═══ Record extracts

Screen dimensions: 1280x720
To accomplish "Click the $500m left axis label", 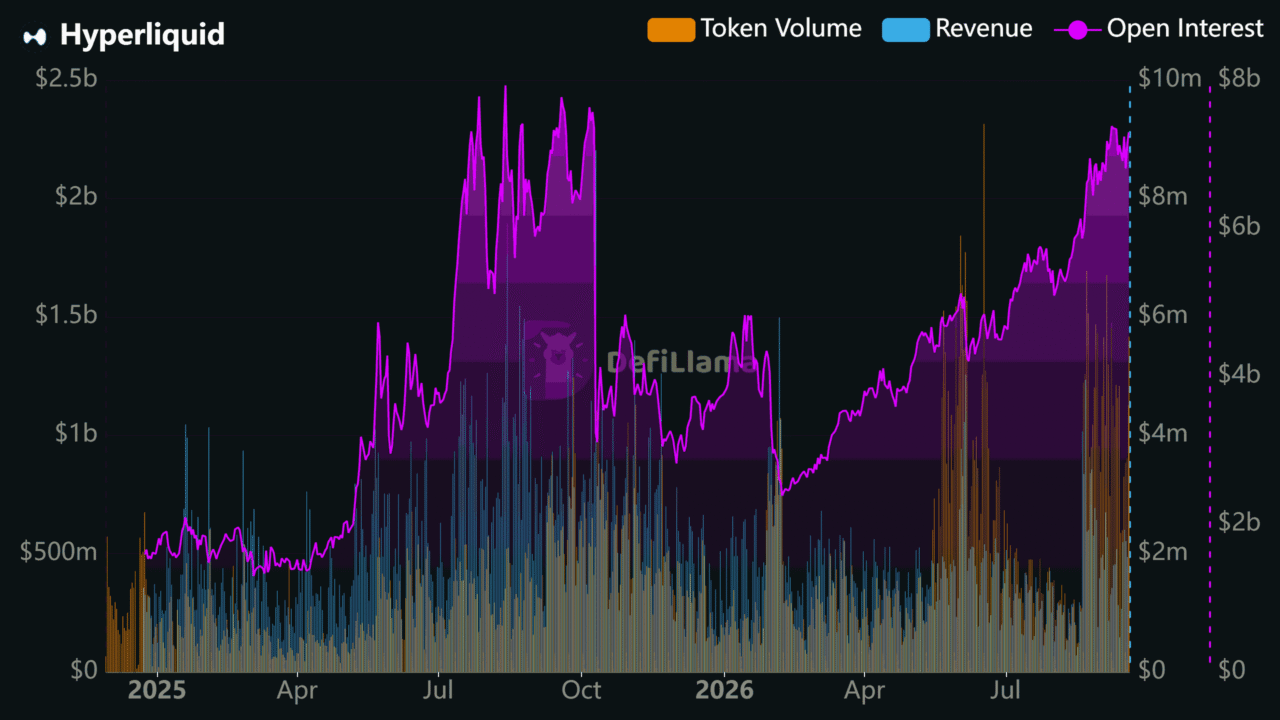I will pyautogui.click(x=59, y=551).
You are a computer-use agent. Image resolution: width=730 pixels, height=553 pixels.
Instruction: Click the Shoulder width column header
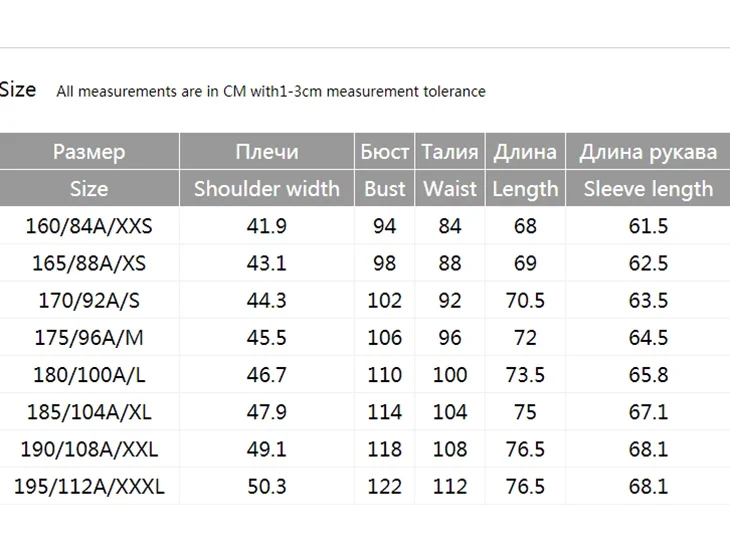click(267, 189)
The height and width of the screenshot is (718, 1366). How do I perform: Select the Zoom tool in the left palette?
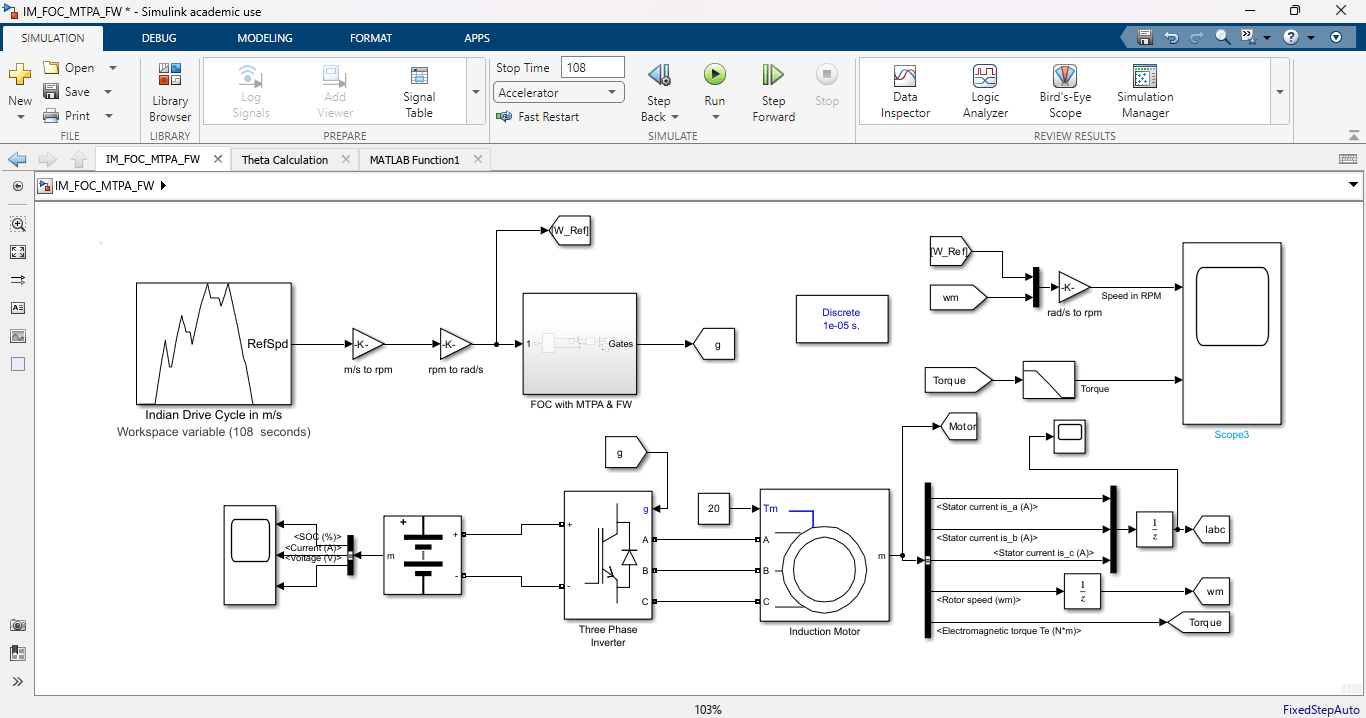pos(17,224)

══════

> **Exercise requirements**: Leave out all pictures and extract exactly the lines from the line with "You are a computer-use" through the end of the material.

> **Solution to this task**:
You are a computer-use agent. Image resolution: width=730 pixels, height=553 pixels.
Instruction: Click the Shoulder width column header
click(267, 189)
The height and width of the screenshot is (718, 1366). How do I perform: Select the Zoom tool in the left palette?
pos(17,224)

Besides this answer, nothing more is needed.